Hi @ettayeb_mohamed ! Thanks for posting your question, since installing analytics is a source of frustration for a lot of people.
Not sure where you saw this, but analytics isn’t installed by default with Open edX? edX have made a lot of improvements with the devstack since it moved to Docker, and so doing development with the analytics pipeline is now supported by default on the docker devstack, but AFAIK, the production deployment still requires separate deployment steps.
Yep, currently AWS is the only officially supported environment for analytics deployments, because of all the pieces required to run the analytics pipeline, which feeds data into Insights (see architecture diagram). We at OpenCraft set up analytics on AWS a lot for clients, so we’ve assembled some documentation for how to do this, be beware that it’s not straightforward: openedx-deployment.doc.opencraft.com, under Analytics.

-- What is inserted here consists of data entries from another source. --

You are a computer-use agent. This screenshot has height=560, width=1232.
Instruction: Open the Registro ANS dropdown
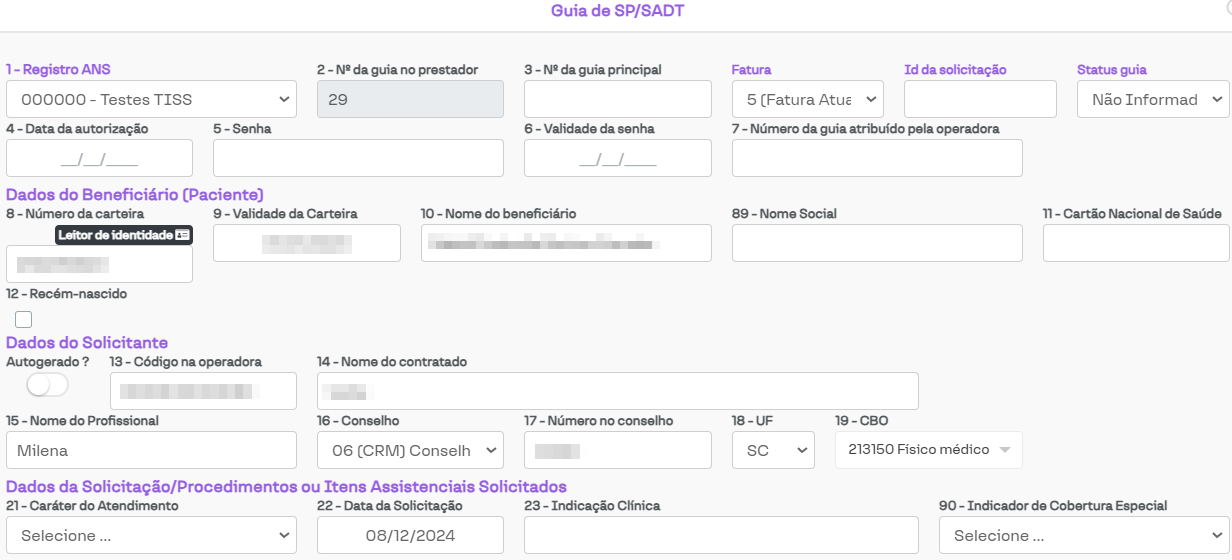[x=151, y=100]
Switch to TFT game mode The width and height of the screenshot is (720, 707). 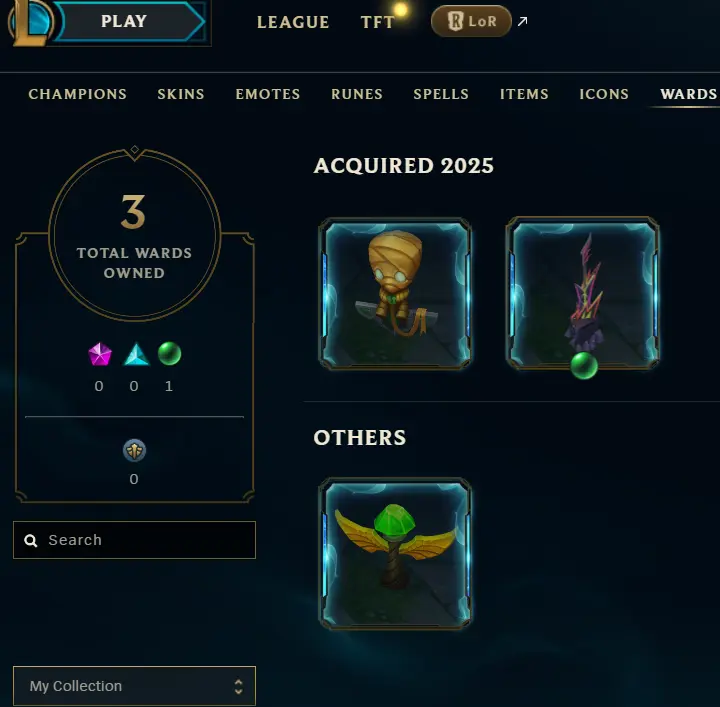tap(377, 22)
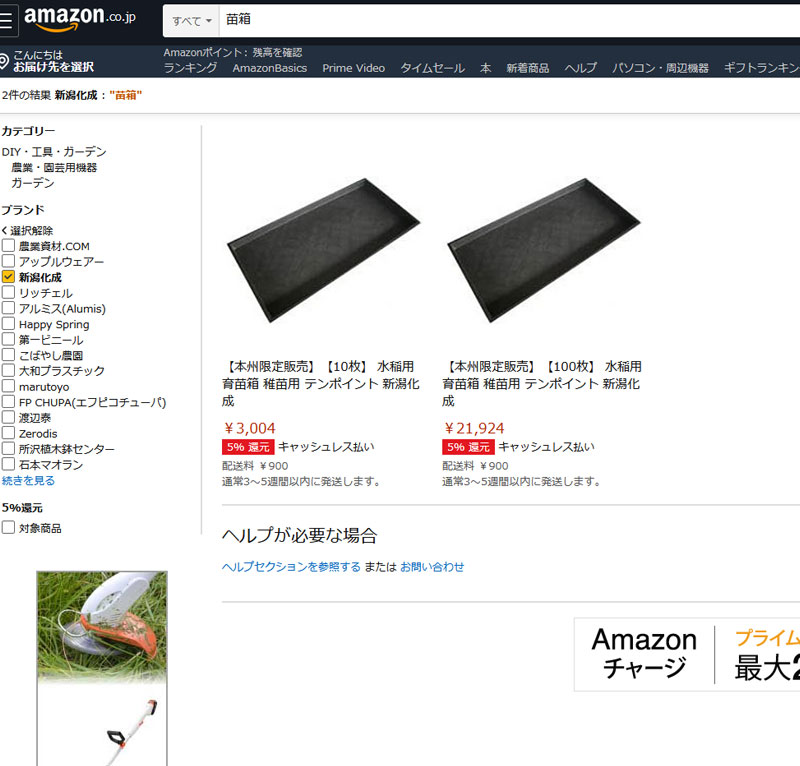The width and height of the screenshot is (800, 766).
Task: Select the 農業・園芸用機器 category
Action: tap(54, 167)
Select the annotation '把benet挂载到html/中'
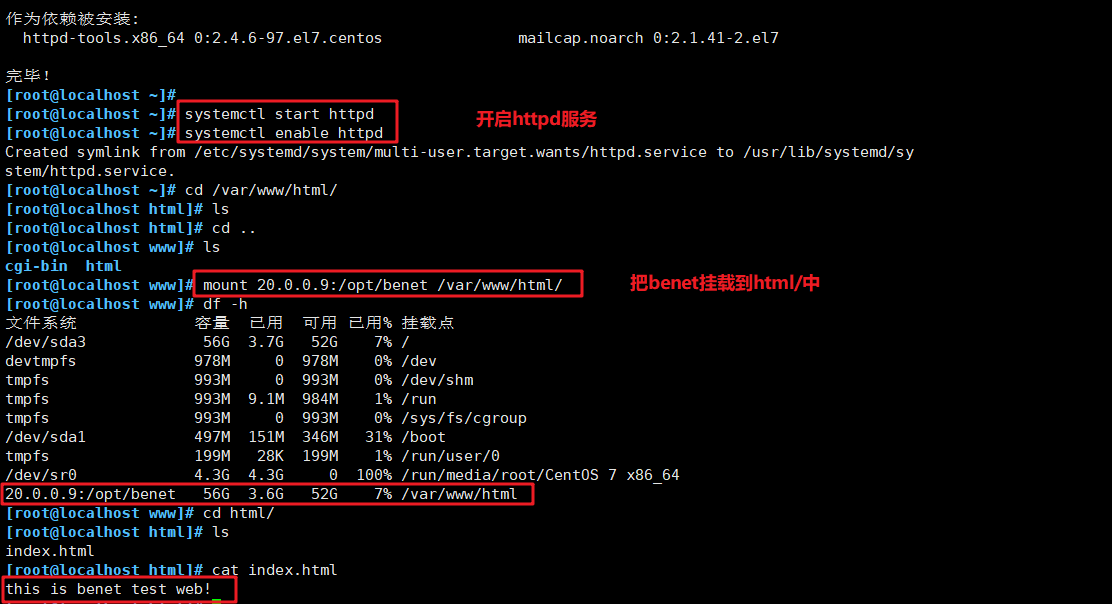Screen dimensions: 1112x604 point(725,283)
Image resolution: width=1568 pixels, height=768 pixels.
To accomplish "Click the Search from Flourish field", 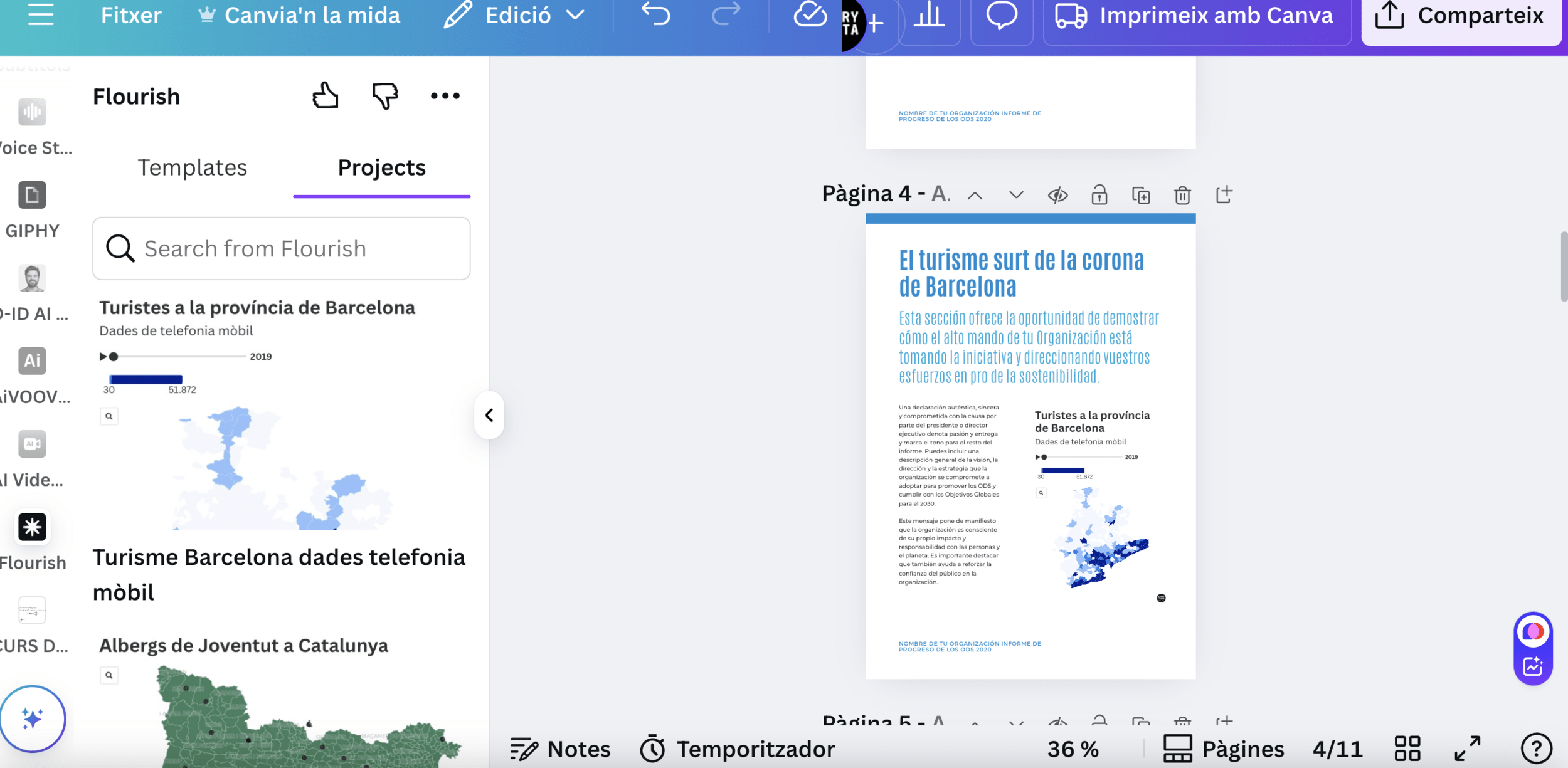I will [282, 249].
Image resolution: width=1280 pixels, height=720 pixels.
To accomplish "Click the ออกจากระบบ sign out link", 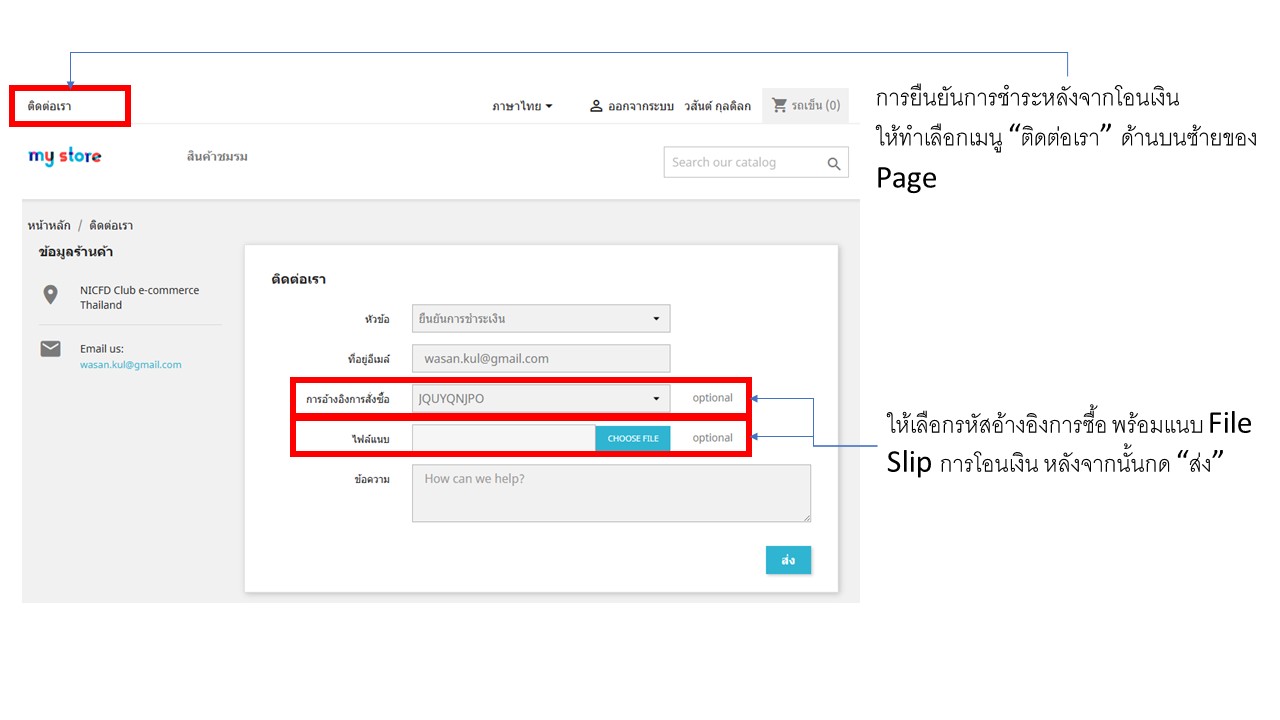I will tap(644, 106).
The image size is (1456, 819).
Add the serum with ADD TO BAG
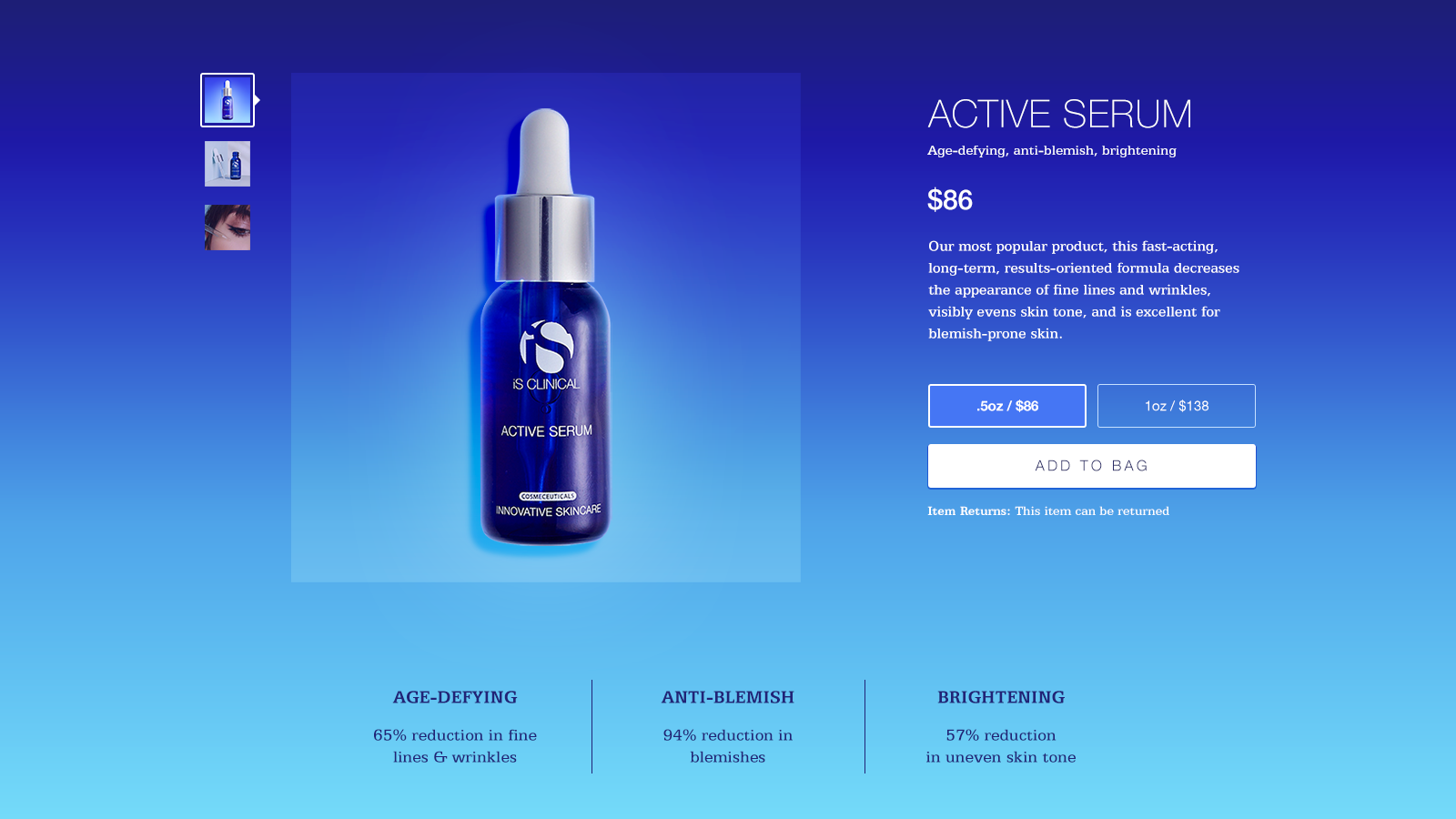click(1092, 466)
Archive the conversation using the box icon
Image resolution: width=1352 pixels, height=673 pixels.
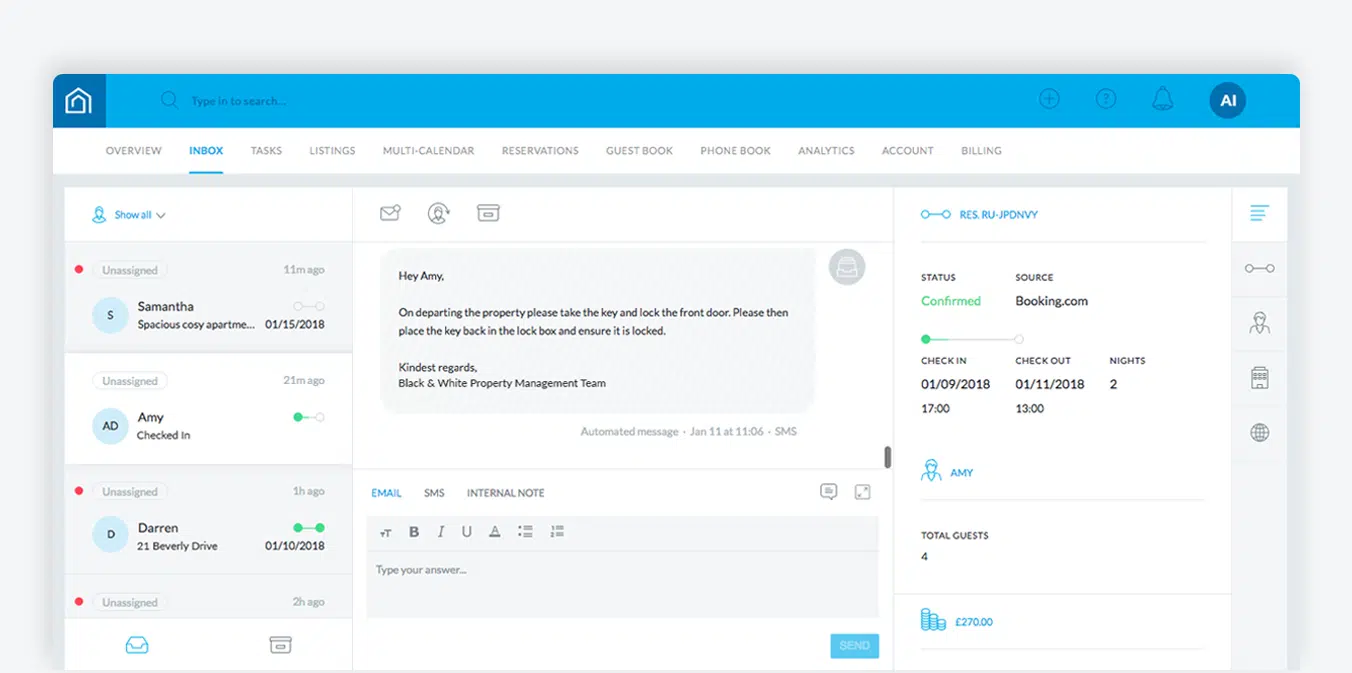(x=488, y=212)
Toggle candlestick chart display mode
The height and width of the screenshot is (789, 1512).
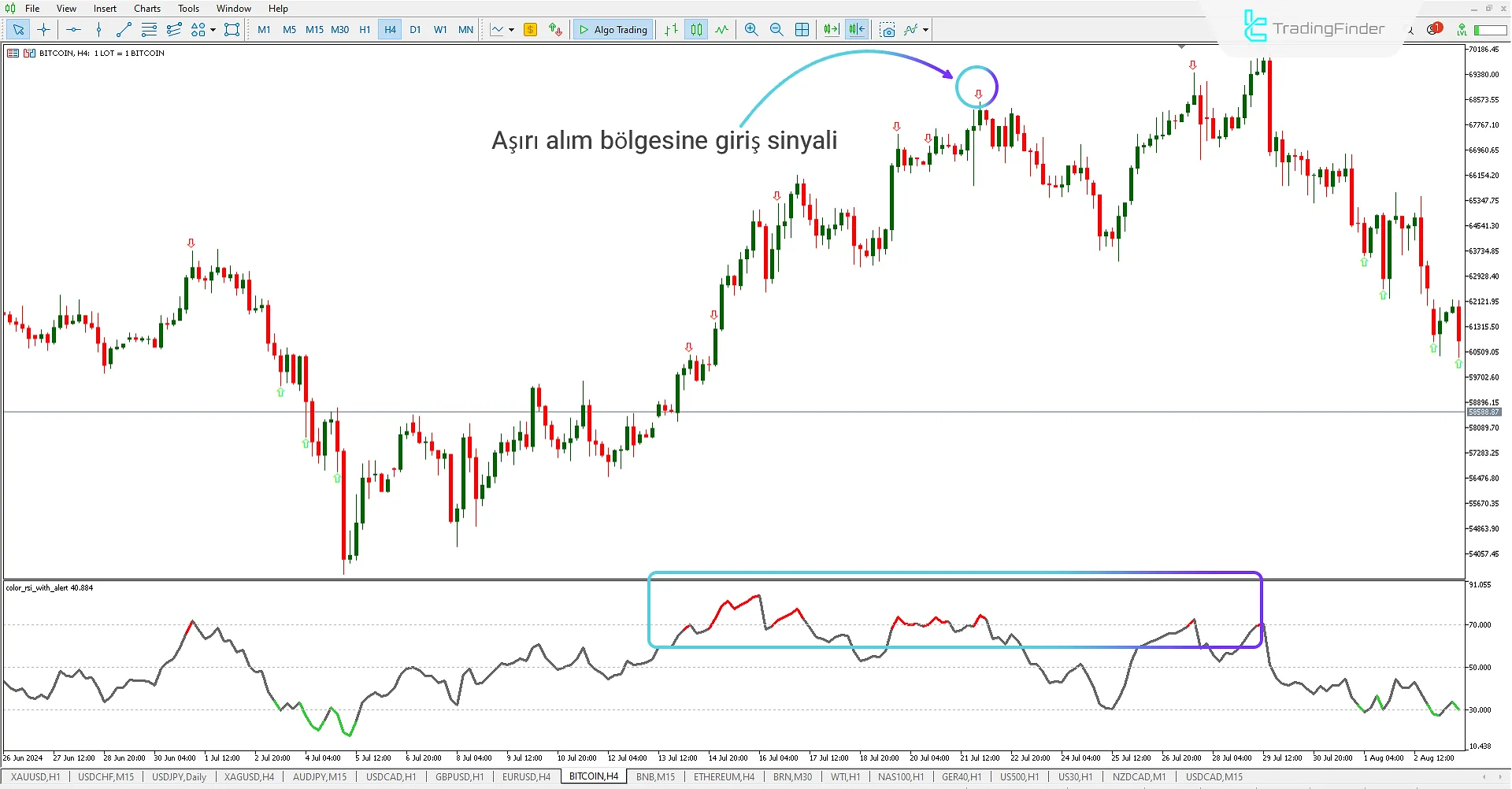pyautogui.click(x=696, y=30)
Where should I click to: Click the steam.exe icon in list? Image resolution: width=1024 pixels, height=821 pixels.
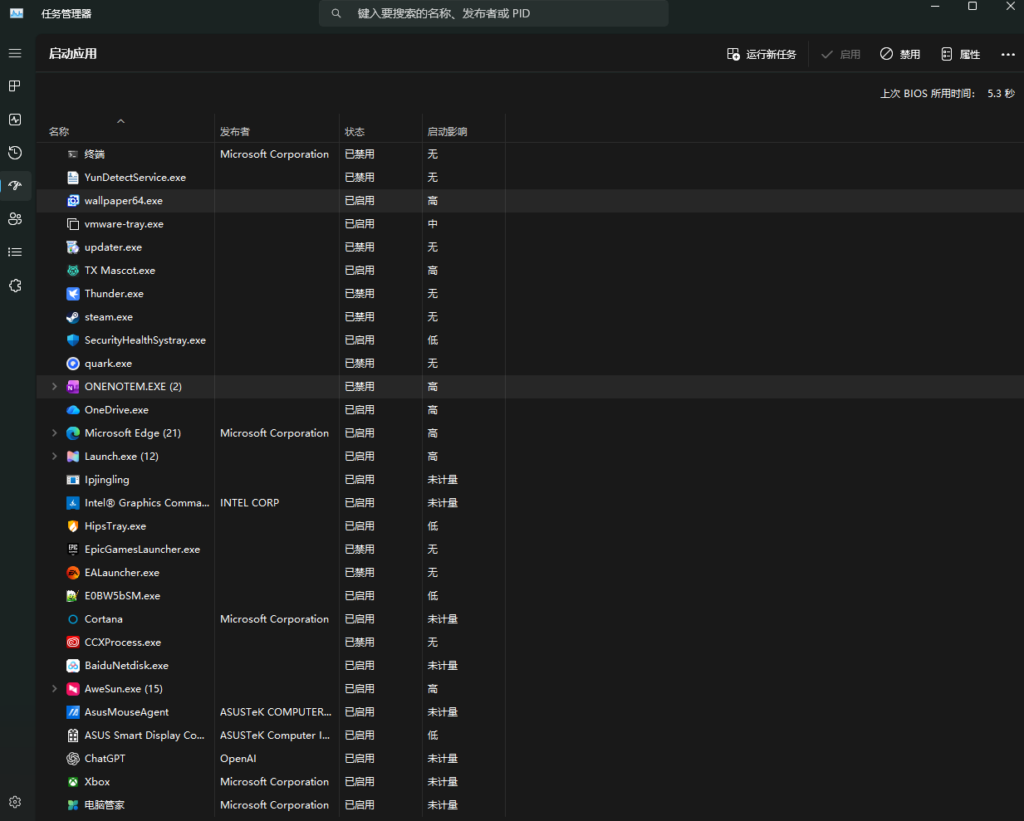[x=72, y=317]
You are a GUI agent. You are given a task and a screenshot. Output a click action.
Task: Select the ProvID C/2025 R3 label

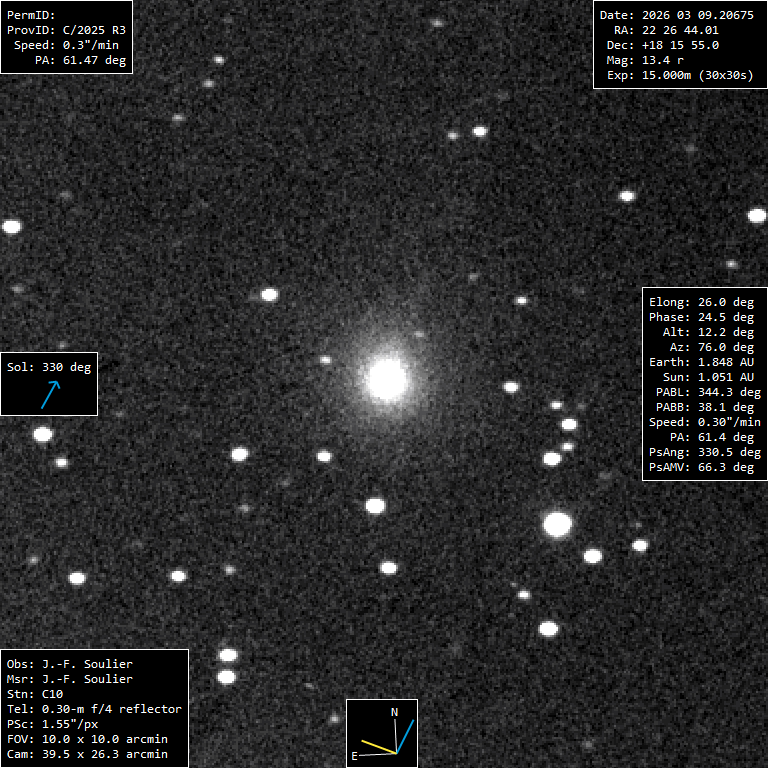point(66,30)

However, AWS is cost-prohibitive for a lot of deployments, and also, people with small- and medium-sized LMS user bases doesn’t really need the massively-scaled infrastructure that Open edX’s AWS analytics deployment provides. There’s a couple of options.
Figures
@john and Appsembler built Figures, which provides some of the data reporting available in Open edX Insights/analytics.
Since it runs in the same python environment as the LMS, it’s much easier to install, use, and contribute to.
Depending on which version of Open edX you’re running, I’d totally recommend trying it out to see if it meets your needs. They’re happy to accept pull requests too, if you find bugs or have features you want to add!
OpenStack Analytics
OpenCraft are working enhancing our Open edX deployment service (Ocim) to make it possible to run Insights and the Analytics Pipeline on a single OpenStack (OVH) instance.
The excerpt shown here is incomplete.